The ticket fiasco to end all ticket fiascos

(Associated Press/New York Daily News)

Yes, I’m talking about the Super Bowl here, and if the post title seems a bit harsh, consider this: The Super Bowl sets the standard for the rest of American sports to follow in so many ways. For the NFL to have a screw-up of this magnitude at the biggest event of the year demonstrates that attending sporting events, while totally worthwhile (as this blog routinely attempts to suggest), can have some pretty significant pitfalls. Even when you do everything right, as most of the fans who got denied seats last Sunday apparently did.

There have been other ticket fiascos in the past, but they almost always fall neatly into the category of “scam.” Usually it’s something along the line of a travel or ticket agency selling packages to a big game before acquiring all the tickets they need, or maybe it’s the plain ol’ counterfeit ticket deal (which I have to imagine is much harder to pull off in this era of bar codes and electronic tickets). But in this case, it’s the NFL — the organizers of the event — who promised people a ticket to the game, and then failed to deliver. No matter whose fault it was, that’s the bottom line. The fact that the NFL and the Cowboys were trying to set an attendance record and thus installed temporary seats to do so makes the situation even more unforgivable.

That’s why if it were me, I’d be suing too.

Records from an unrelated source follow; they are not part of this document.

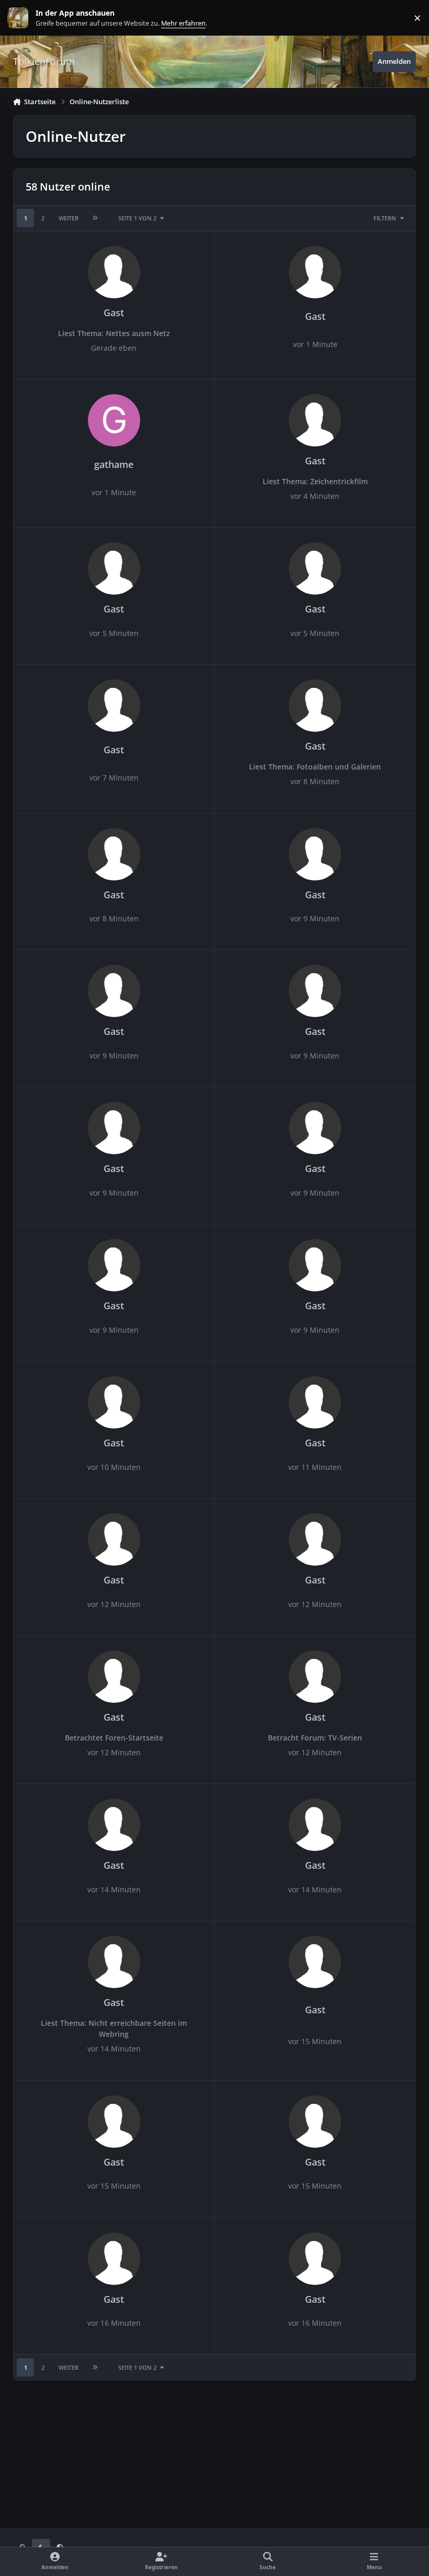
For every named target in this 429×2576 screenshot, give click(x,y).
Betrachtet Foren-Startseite (114, 1738)
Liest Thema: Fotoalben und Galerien (315, 767)
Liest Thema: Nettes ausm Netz (114, 333)
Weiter (68, 218)
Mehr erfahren (26, 18)
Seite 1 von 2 (137, 218)
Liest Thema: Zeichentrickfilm (315, 481)
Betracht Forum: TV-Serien (315, 1738)
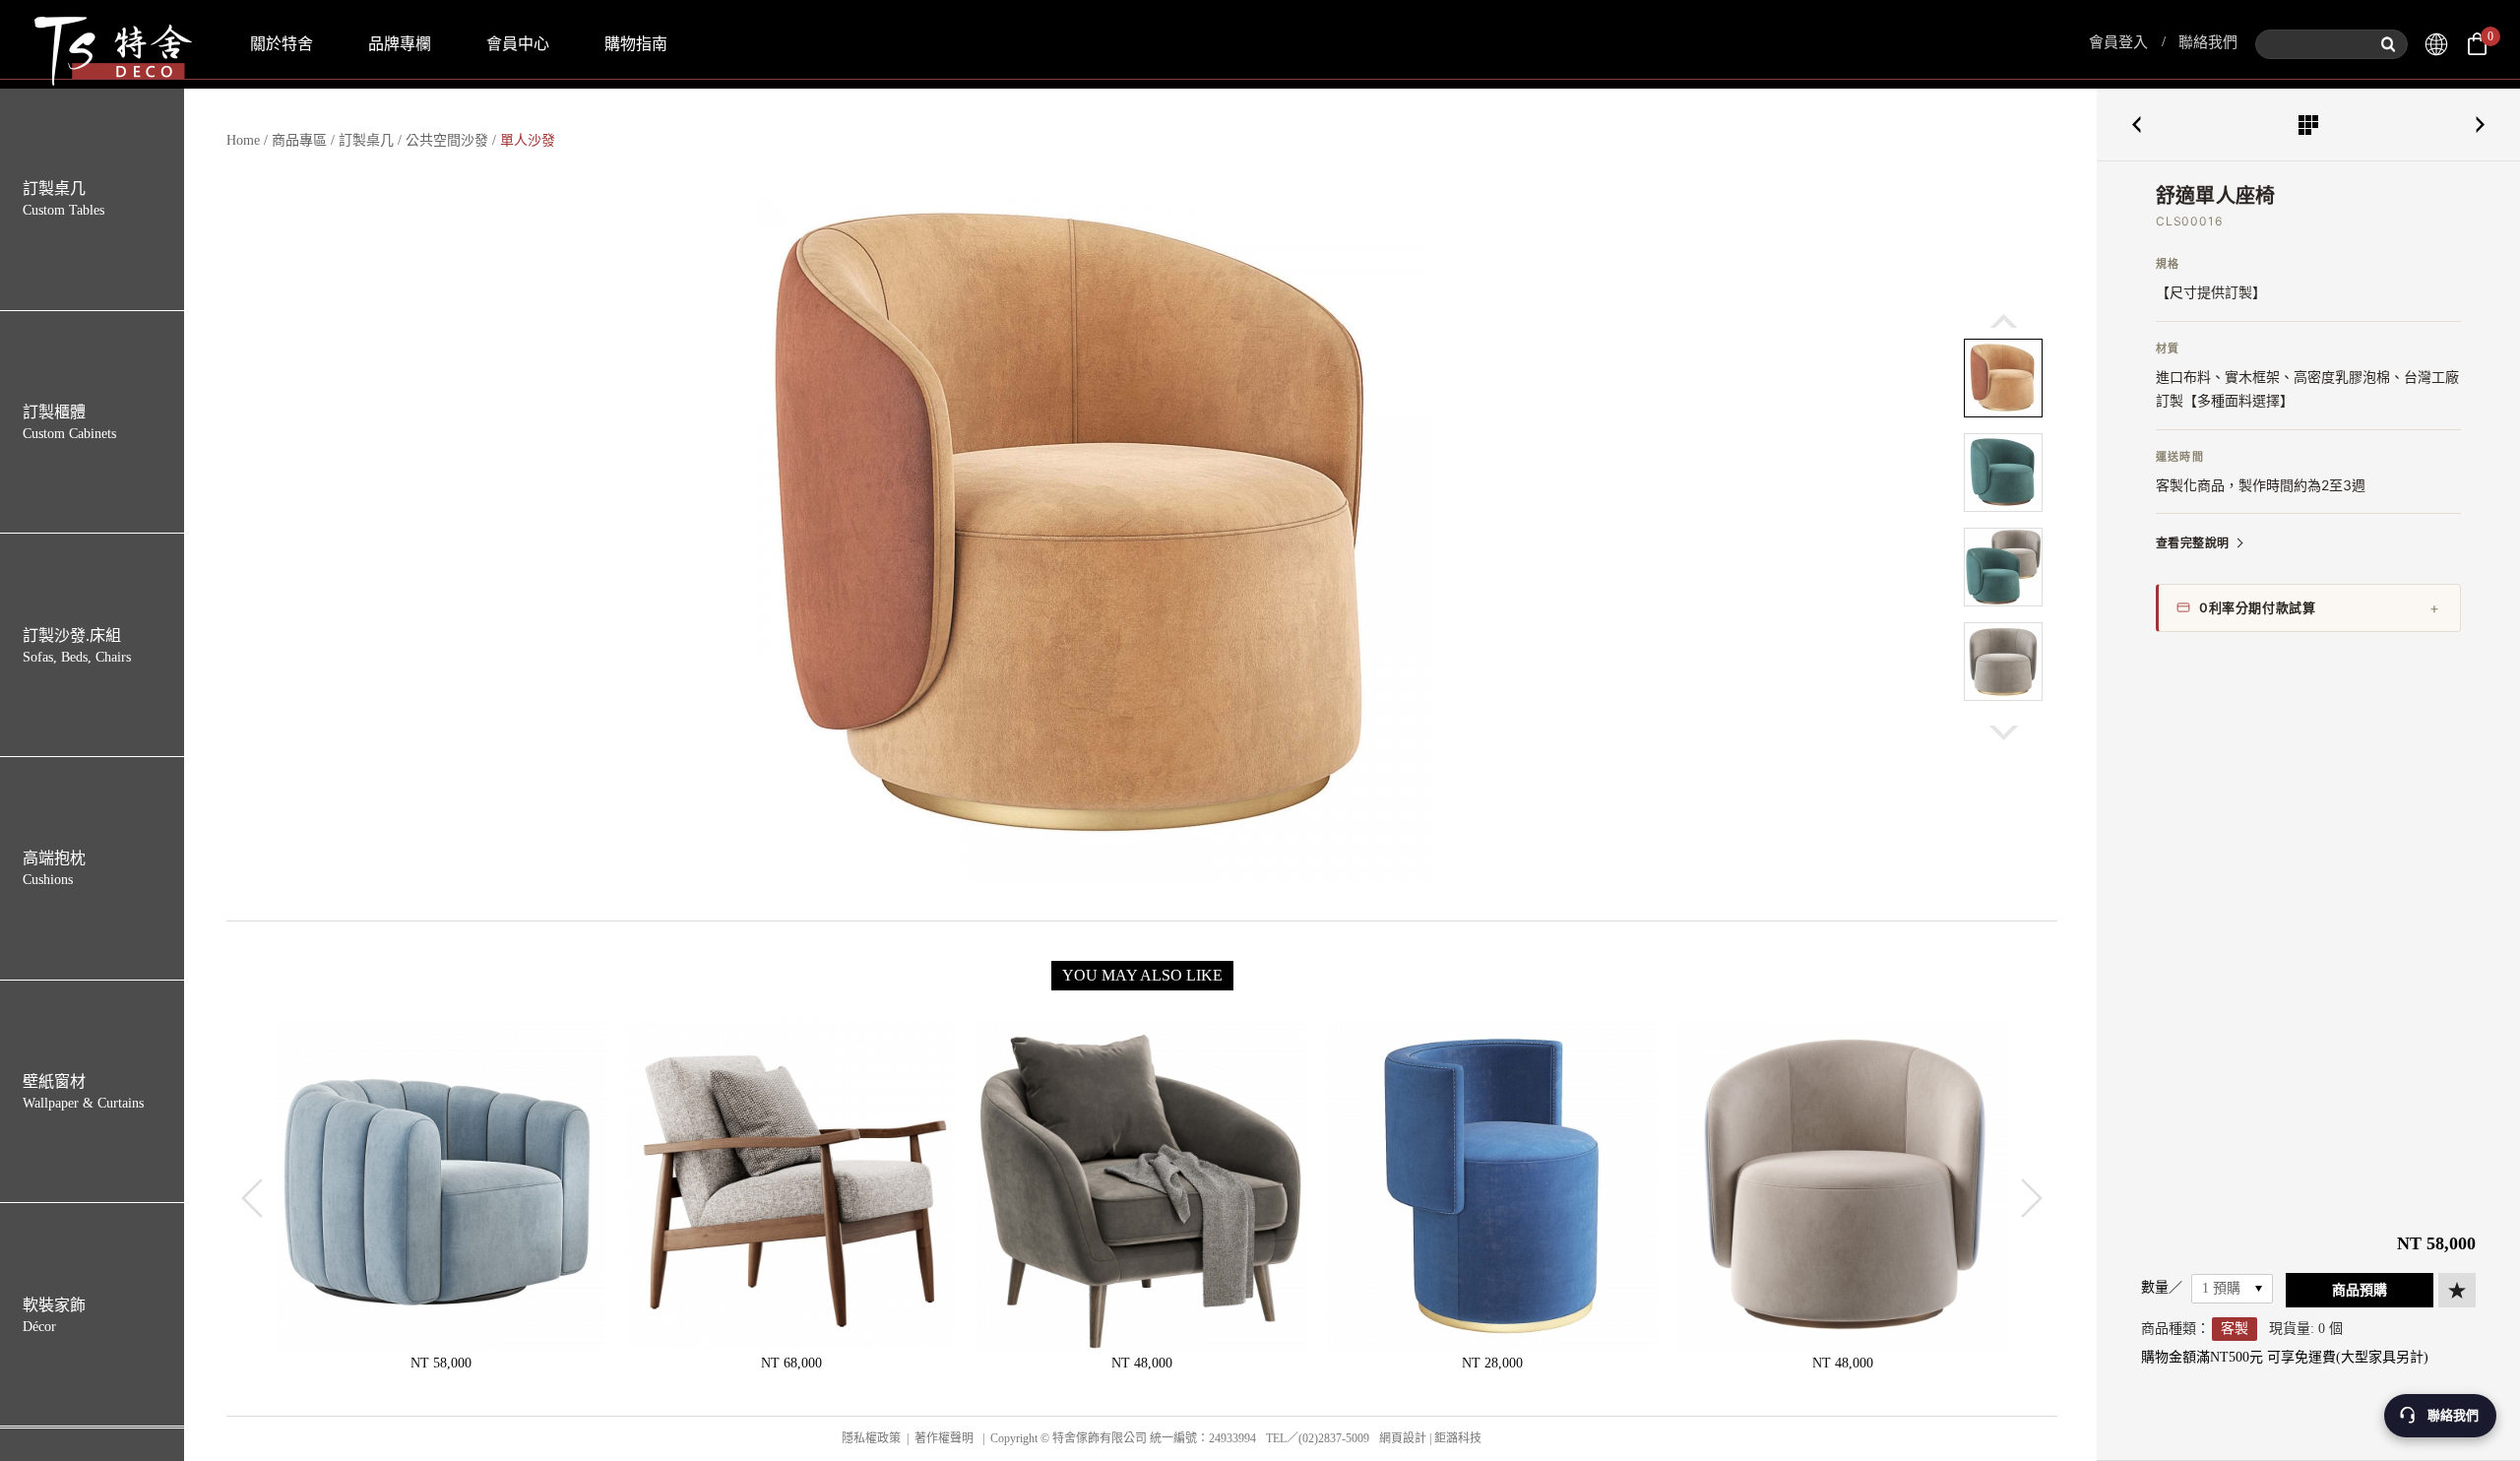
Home (243, 140)
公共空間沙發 (447, 140)
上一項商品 (2136, 124)
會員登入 (2118, 42)
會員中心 (517, 43)
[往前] (2003, 320)
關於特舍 (281, 43)
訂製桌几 (366, 140)
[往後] (2003, 733)
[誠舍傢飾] (2436, 44)
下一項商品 (2480, 124)
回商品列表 (2308, 124)
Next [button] (2032, 1198)
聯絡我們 (2207, 42)
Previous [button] (252, 1198)
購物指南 (635, 43)
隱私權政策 (871, 1438)
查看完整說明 (2192, 543)
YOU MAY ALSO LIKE (1142, 975)
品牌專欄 (399, 43)
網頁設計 (1402, 1438)
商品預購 (2359, 1290)
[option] (1078, 526)
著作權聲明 (944, 1438)
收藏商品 (2457, 1290)
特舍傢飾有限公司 (111, 44)
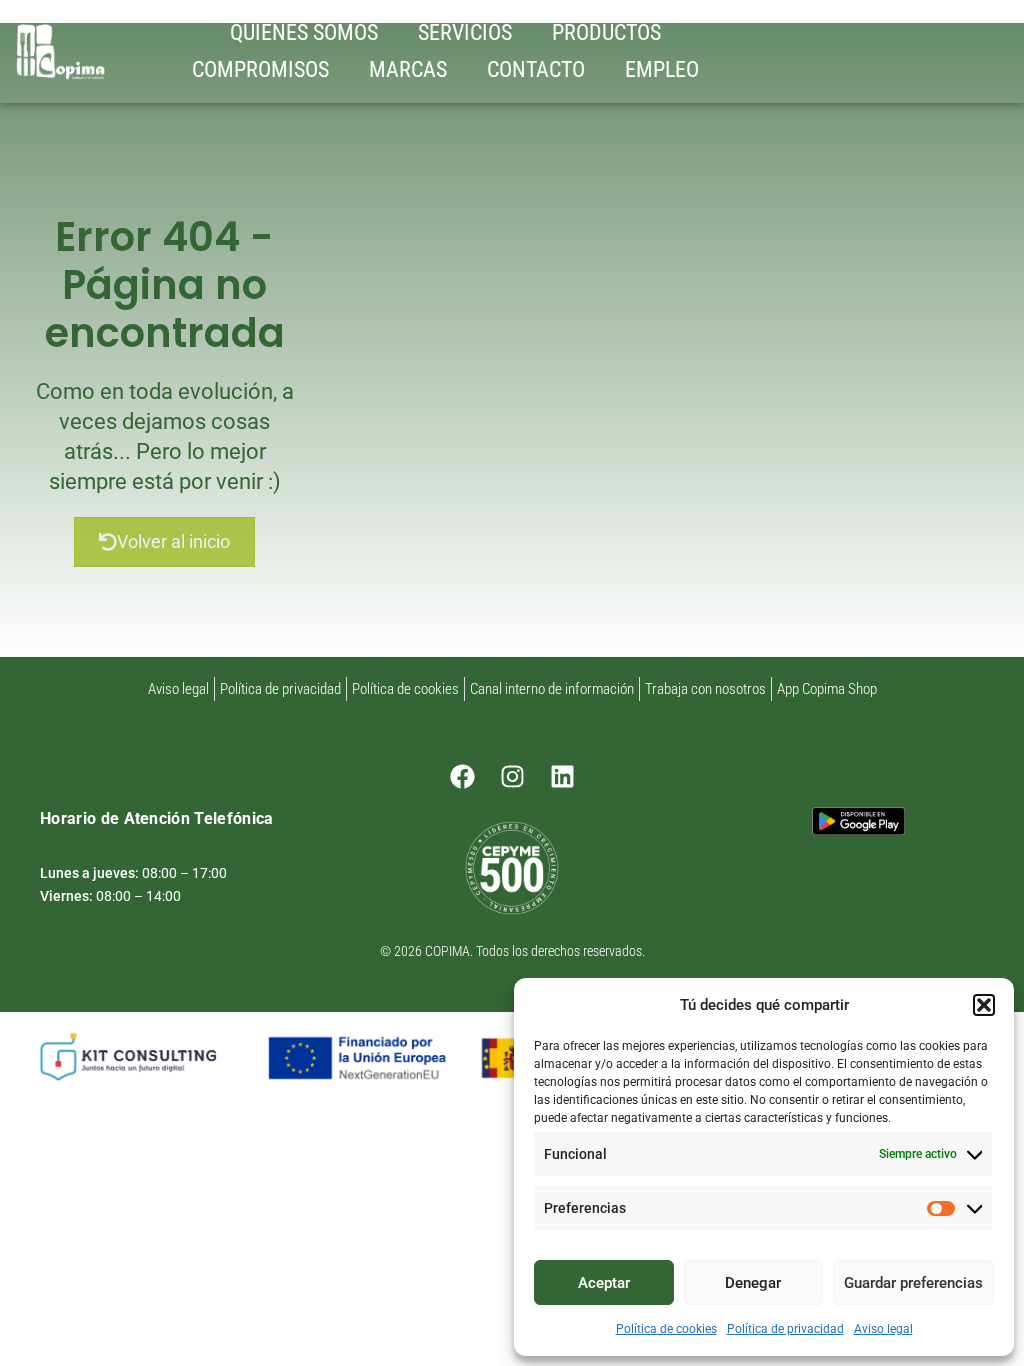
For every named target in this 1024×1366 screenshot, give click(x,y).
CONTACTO (536, 69)
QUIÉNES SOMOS (304, 32)
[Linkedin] (562, 776)
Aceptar (604, 1283)
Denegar (753, 1283)
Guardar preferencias (913, 1283)
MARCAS (408, 69)
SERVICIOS (465, 32)
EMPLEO (662, 69)
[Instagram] (512, 776)
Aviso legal (883, 1329)
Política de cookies (666, 1329)
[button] (984, 1005)
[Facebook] (462, 776)
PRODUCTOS (606, 32)
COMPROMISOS (260, 69)
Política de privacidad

As others have argued, receiving three times the face value of the ticket as compensation probably doesn’t make up for the fact that most of these people bought the tickets on the secondary market, likely at more than three times face value. The incentive of attending any future Super Bowl on the NFL’s dime doesn’t really do it for me either. A lot can happen between now and the next Super Bowl, and if you wait until your favorite team makes it, that could be years and years away.

And beside all that, can you imagine traveling to the Super Bowl, dropping thousands of dollars on airfare, lodging and transportation to the game, showing up to the game all excited, then reaching the gate and being told you’ve got nowhere to sit? Would you be anything less than enraged?

I love going to sporting events, but I really love doing it on a budget. I’m not enough of a high roller to drop five figures on a trip to any game. An episode like this won’t convince me to follow these guys’ lead anytime soon.